Option 2 has an altogether different set of problems. The first question you must ask is what percentage of internet images are orientable by humans to the precision necessary? From there, what percentage of your CAPTCHAs will consequently be impossible? Remember, you only need one impossible image for the entire CAPTCHA to be impossible, and so as you add more images to the query, the chance of the CAPTCHA becoming impossible skyrockets. You must deal with this “bad” data while maintaining an extremely low frustration quotient.
If you don’t know much about image processing or computer vision, you probably shouldn’t be devising image-based CAPTCHAs. I am by no means an expert on either but your average computer vision 101 course will teach you enough to defeat half the ad-hoc CAPTCHA ideas you see proposed around the internet. There are, of course, ways that human understanding of images can be exploited but to understand what they are, you really need to know what is and isn’t possible.
The example submitted to Hacker News last week was an example where the CAPTCHA consists of a set of images broken into strips and the user is required to reassemble a single image. This (and virtually all variants of this) is an absolutely trivial problem for a computer solve. Within hours, someone had posted a working solution.
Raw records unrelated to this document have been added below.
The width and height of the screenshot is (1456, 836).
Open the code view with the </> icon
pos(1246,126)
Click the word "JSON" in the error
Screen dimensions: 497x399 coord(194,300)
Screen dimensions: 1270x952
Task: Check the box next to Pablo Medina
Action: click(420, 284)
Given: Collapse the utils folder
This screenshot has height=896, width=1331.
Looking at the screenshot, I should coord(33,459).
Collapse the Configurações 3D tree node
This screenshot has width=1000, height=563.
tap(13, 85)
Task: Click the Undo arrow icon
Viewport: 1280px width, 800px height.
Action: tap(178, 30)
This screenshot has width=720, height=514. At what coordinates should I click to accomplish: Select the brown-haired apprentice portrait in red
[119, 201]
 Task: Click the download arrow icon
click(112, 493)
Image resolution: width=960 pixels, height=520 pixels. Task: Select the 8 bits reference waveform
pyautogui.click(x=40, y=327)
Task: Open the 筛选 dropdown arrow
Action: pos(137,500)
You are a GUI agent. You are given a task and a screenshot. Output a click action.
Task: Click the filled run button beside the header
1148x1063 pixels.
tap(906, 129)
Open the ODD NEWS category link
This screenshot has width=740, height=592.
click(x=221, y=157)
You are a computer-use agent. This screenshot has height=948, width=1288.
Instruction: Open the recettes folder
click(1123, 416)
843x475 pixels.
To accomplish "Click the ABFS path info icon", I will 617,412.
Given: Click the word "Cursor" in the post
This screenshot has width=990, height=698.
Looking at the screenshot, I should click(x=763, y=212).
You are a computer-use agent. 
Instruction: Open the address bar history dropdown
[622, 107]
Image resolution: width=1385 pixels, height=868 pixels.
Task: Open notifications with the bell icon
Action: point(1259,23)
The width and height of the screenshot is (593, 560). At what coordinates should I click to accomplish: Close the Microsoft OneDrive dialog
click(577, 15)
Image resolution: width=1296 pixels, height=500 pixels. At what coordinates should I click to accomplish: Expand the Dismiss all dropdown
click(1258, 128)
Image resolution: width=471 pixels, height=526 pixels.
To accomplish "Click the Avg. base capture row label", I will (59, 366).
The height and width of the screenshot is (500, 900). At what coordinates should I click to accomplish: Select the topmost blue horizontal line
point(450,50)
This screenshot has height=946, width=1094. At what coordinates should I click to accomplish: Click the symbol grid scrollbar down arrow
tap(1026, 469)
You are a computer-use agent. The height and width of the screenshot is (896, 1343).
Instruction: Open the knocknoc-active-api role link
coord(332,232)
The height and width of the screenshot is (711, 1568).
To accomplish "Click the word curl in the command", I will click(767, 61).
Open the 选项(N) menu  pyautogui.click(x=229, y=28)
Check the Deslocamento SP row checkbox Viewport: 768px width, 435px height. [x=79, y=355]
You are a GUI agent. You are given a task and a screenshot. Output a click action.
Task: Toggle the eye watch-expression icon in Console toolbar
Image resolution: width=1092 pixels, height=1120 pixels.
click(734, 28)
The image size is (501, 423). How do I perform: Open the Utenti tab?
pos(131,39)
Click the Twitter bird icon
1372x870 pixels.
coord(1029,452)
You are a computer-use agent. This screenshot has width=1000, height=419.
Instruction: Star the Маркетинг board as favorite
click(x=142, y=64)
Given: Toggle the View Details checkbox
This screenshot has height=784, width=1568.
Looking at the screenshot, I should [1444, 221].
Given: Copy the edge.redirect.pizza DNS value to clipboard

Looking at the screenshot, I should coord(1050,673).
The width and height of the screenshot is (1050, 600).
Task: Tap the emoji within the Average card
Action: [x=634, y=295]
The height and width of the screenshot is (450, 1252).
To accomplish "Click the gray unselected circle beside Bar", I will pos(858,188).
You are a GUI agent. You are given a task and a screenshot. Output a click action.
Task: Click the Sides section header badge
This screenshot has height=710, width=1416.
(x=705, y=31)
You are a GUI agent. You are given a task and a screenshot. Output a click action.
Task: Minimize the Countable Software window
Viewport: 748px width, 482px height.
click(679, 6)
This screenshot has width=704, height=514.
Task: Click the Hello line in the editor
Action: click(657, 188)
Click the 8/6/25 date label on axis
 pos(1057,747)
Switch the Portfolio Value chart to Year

Since the strips were of constant size, the “attacker” in this case simply compared the two adjacent lines of pixels of the two strips to determine which pair of images were most likely the same. The designer could have easily randomized the border between the two images to defeat this naive attack, but he would almost certainly have lost the war. Figuring out if image segments are from the same image (especially if they should be adjacent) is not a difficult problem.